Nowhere are the roots of Gospel in Country Music more evident than in the music of The Carter Family. Starting August 2, 1927 the infamous Bristol, Tennessee Recording Sessions started with The Carters, Jimmy Rodgers and many others. Maybelle Carter is said to have obtained her desire to play music when hearing the old hymn, Standing on the Promises of God when a child and at church. Not only did she perfect her guitar method known as the Carter Scratch, but she and the rest of the family perfected a new style of Americana music. It is ironic because now in the mountains of Tennessee, on the Virginia/Tennessee State line, the community is known more for it's stock car racing than it is as the birth place of Country Music. Being a native of the area myself, it would be some years later before I understood the history of the real birthplace of Country Music.

Country Music has always been unique in its blend of real life with spiritual hope and influences. In 1934 Zora Layman recorded the first country song about divorce. From Texas Swing Joints, to the California Mine Fields music was being recorded that portrayed the culture and times. Life influences ranged from party tunes to songs about the families that were breaking up due to the difficult times coming from unemployment, alcoholism, and other life struggles of the times. Faith was always a way out of the difficulty and no other form of music outside of the Black Gospel roots portrayed this as did Country. It didn't take long for this influence to come into play in Country Music, especially since much of the music came out of the hills of Appalachia, which was rooted deeply in faith.

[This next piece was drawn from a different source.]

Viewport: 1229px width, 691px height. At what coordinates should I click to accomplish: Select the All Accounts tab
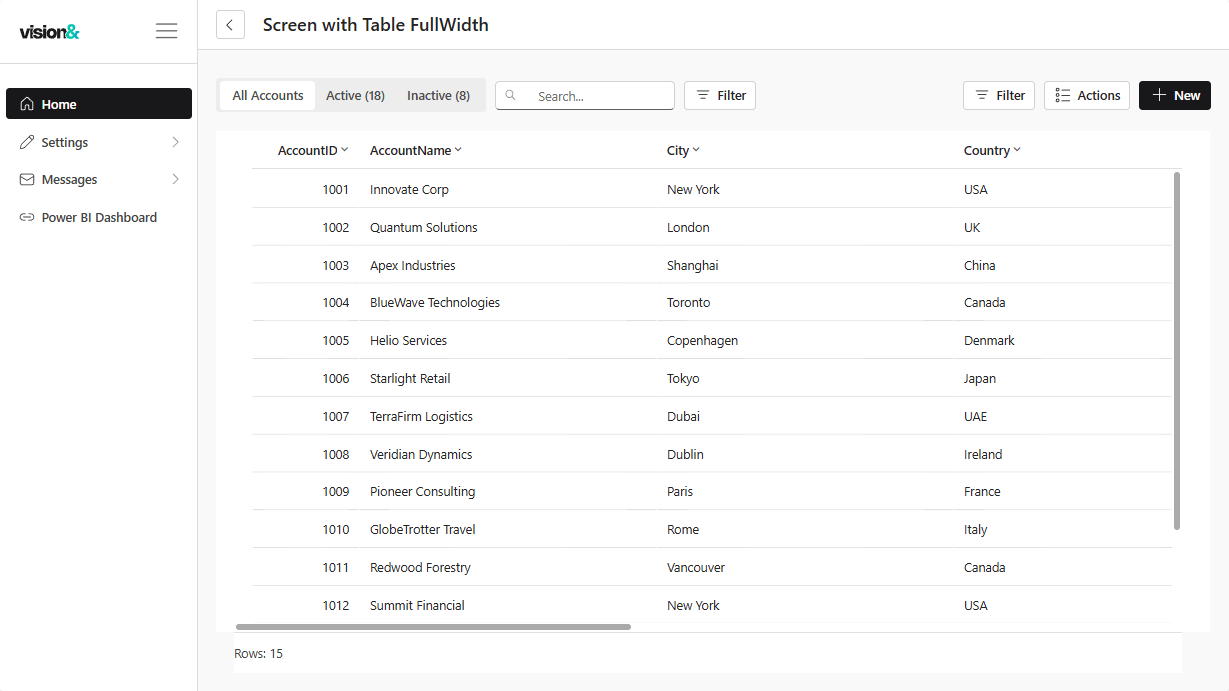(266, 95)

From the Carter Family to Contemporary Icons like Ronnie Dunn, faith has always been a underlying theme and backdrop for the music of many country music icons. While Mother Maybelle Carter was influenced by many great shape shifting note songs out of the church hymnal, people like Ronnie Dunn came from a background of singing in the church and even at one time preparing to be a minister in the church. Dunn even attended Abilene Christian University where he planned to study to become a preacher. Later on he went to Tulsa Oklahoma, and the rest is history for the musical group Brooks and Dunn. Christian Influences in Rock 'N' Roll with the likes of Bono from U2 is not unique just for Popular Pop or Rock Music; those influences have been abundant in the Country Market since its origins.

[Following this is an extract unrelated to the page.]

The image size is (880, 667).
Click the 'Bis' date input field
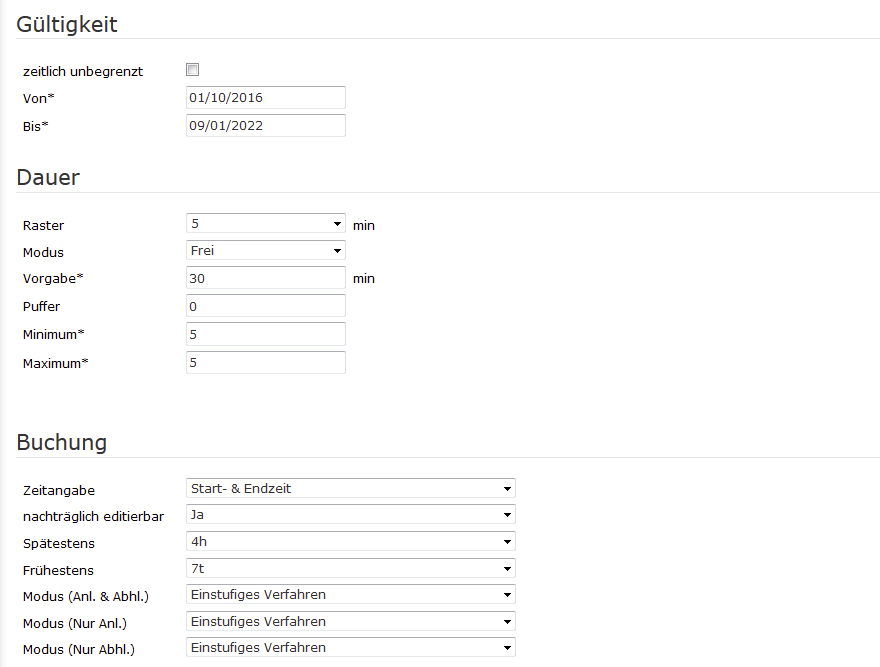266,126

The influence of individuals of faith in music is not to be taken lightly. As mentioned above, individuals like Bono from U2 have taken their faith to a new level and a new place. While gaining the respect of the music industry and at the same time attributing to the creative components of the music they play. Others that have made an impact include people like Bruce Cockburn an icon in Canada, Cliff Richards in Europe, and others like T Bone Burnett from American who has scored many movies including this years release of Walk The Line. Christians and people of faith have had a dramatic impact on the music they play and produce.

No one has been as influential in this area as the person of Johnny Cash. Johnny Cash in many ways displays the journey of those often neglected by the church. He came from a background where he had a heavy influence on popular music. He ran with the likes of Roy Orbinson, Jerry Lee Lewis, (who had his on struggles with faith issues), Elvis Presley, and many others. Many musical historians consider the Sun Sessions at Sun Studios in Memphis Tennessee, including each of these individuals as the birthplace of Rock 'N' Roll. A strange anomaly is that many forget about the Rockabilly origins of Johnny Cash's music. His music was more than just a Rockabilly style though it was as popular movie producer and director Quinton Tarrintino alludes to, the predecessor to the heart of contemporary Rap Music, and in particular Gangsta Rap. This comparison does not escape the likes of Bono of U2 who referred to Johnny Cash as a prophet not unlike John the Baptist. Cash went through many of the struggles as his contemporaries, including drugs, free sex with many of the groupies he met, and everything else often associated with the stereotypes that are so often true.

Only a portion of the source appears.